Claim: Pearson brags about administering 50 million high-stakes tests last year while simultaneously downplaying their proportion of its global business.
Response: The Pearson statement clearly shows that even after its recent restructuring, management continues to support using test results for purposes they were not designed for — one of the core reasons behind the shareholders’ resolution. A growing consensus of research in the United States and beyond shows that using test scores for high-stakes decisions regarding students, teachers and schools is not supported by the evidence and can cause inaccurate and sometimes damaging outcomes.
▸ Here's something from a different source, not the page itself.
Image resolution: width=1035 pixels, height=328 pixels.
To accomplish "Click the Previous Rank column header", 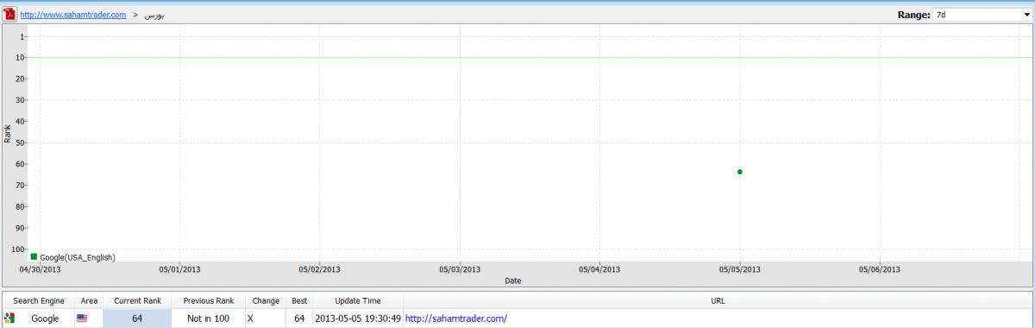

As the Organization for Economic Cooperation and Development noted in the latest version of Lessons from PISA for the United States, assessments in the United States are often used purely for accountability purposes, when most other higher-performing countries tend to use the results to guide intervention, reveal best practices and identify shared problems.
These are the research-based uses of assessment the makers of the resolution want Pearson to support, not only in words but in deeds.
The resolution is not an anti-testing resolution. It is saying only that the company should review its strong support for using test results for high-stakes decisions for students, teachers and schools. Any inference that this resolution is against constructive assessment practices is wrong and, we believe, an attempt to mislead shareholders.
Further, the nature of high-stakes testing requires an obsession with test security that has led to the monitoring of students’ social media accounts and contractual gag orders for teachers and schools. This leads to distrust and questions the company’s motives, which only serves to diminish Pearson’s brand and its bottom line.

 

Claim: Pearson suggests that it is filling a market for education in the developing world by supporting low-fee private schools.
Fact: Contrary to its statements, we believe that Pearson’s efforts in the “global south” to make education a commodity that can be bought and sold is a serious threat to democracy that will increase segregation and marginalization. These efforts are also a threat to creating larger markets for Pearson products. The public perceives education as a right, not a privilege, and there is a growing backlash in the developing and developed world against the privatization of education pursued by Pearson. Furthermore, there is weak evidence that low-fee private schools have any actual learning benefit for children in the developing world.
The Omega Schools in Ghana operate on a “pay as you learn” system in which parents must pay approximately 65 cents per day per child for school. This means low-income families in Ghana have to spend 25 to 40 percent of their income on daily fees to send one child to an Omega School. By supporting the expansion of low-fee private schooling and other competitive practices, Pearson is essentially ensuring that a large number of the world’s most vulnerable children have no hope for a free, high-quality education. As reported by Kishore Singh, a U.N. Special Rapporteur on the right to education, to the United Nations General Assembly in September 2014, “States should put an end to market-driven education reforms that provide subsidies to private education. They should not allow or promote low-cost private schools and the provision of school vouchers, nor should they allow for-profit institutions in education.”
By investing in low-fee private schools in Africa and Asia, we believe that Pearson is helping deny millions of citizens the free education they deserve. An urgent strategic turnaround is necessary to avoid the company becoming further entrenched as a global education pariah.